Operations risk is the possibility of an event associated with the focal firm that may affect the firm's internal ability to produce goods and services, quality and timeliness of production, and/or the profitability of the company. Sources of operational risk reside within the firm and may result from a breakdown in core operations, inadequate manufacturing, or processing capability (Simons 1999), high levels of process variations, changes in technology that may render the current facilities obsolete, and/or changes in operating exposure.
Demand risk is the possibility of an event associated with outbound flows that may affect the likelihood of customers placing orders with the focal firm, and/or variance in the volume and assortment desired by the customer. Sources of demand risk reside in the movement of goods from the focal firm to the customer's customers.
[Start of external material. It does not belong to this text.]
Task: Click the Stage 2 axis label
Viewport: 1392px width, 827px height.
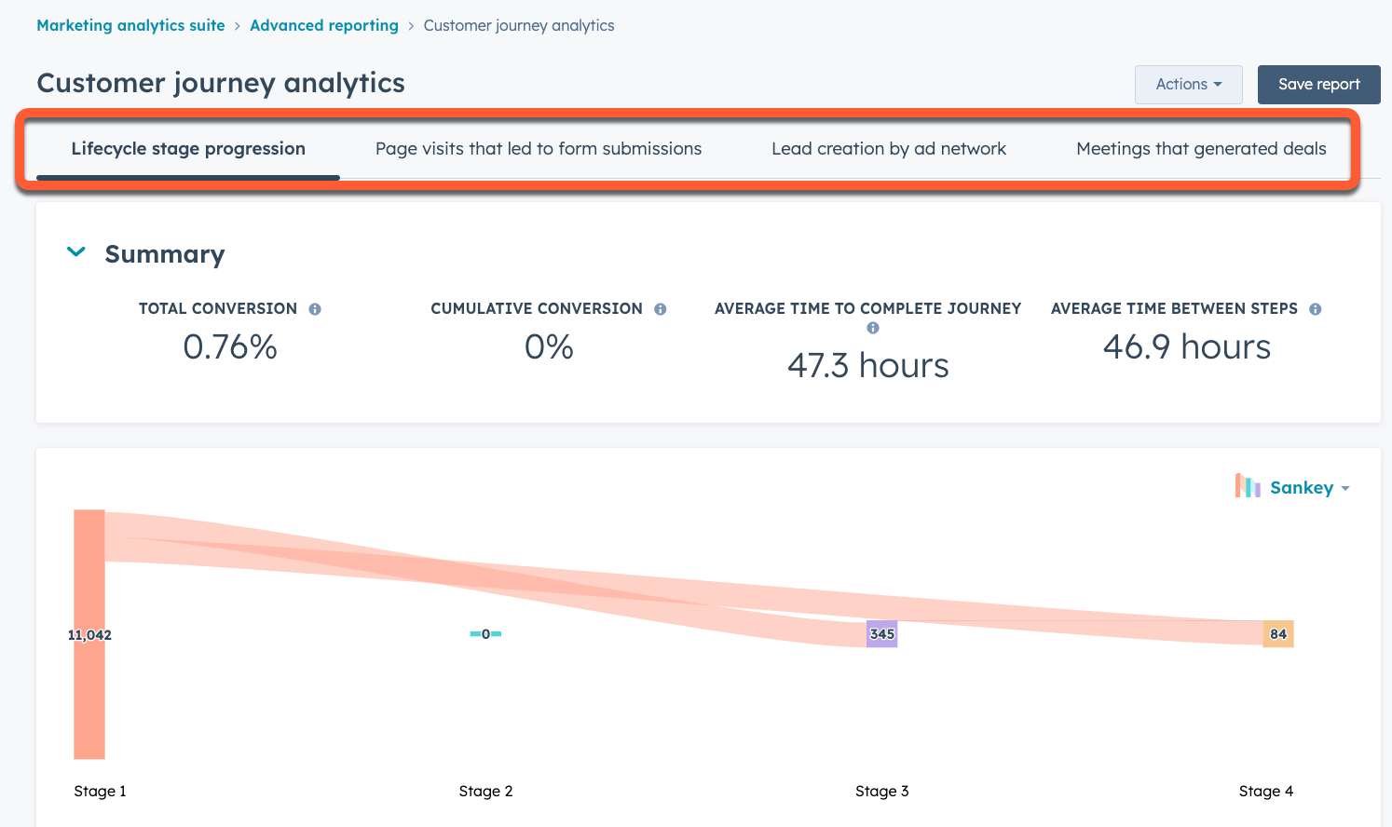Action: [485, 792]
Sources of demand risk could be delayed/inappropriate new product introductions (leading the firm to either miss market opportunities or inventory write-offs/stock-outs due to inaccurate forecasting), variations in demand (caused by fads, seasonality, and new product introductions by competitors), and chaos in the system (caused by overreactions, unnecessary interventions, and distorted information from the downstream supply chain members) (Johnson 2001; Wilding 1998). Demand risks vary with the nature of the product, with functional products less risky than innovative products (Fisher 1997).
Information security risk is a threat from an unknown third party who may or may not be a member of the supply chain and whose motivation is to steal proprietary data or knowledge (i.e., intellectual property) and/or destroy, upset, or disable a firm's operations. The sources of information security risk include individuals within the firm leaking vital information to competitors, system hackers, and weak security/firewalls of members of the supply chain (Spekman and Davis 2004). Significant elements of infrastructure security risks are public and private utility services, for example, waterways, highways, airports, electricity and communications. Freight breaches - i.e., violation of the integrity of cargoes and products, leading to the loss or adulteration of goods (due either to theft or tampering for criminal purpose, e.g. smuggling weapons inside containers) - are a major security risk for supply chains.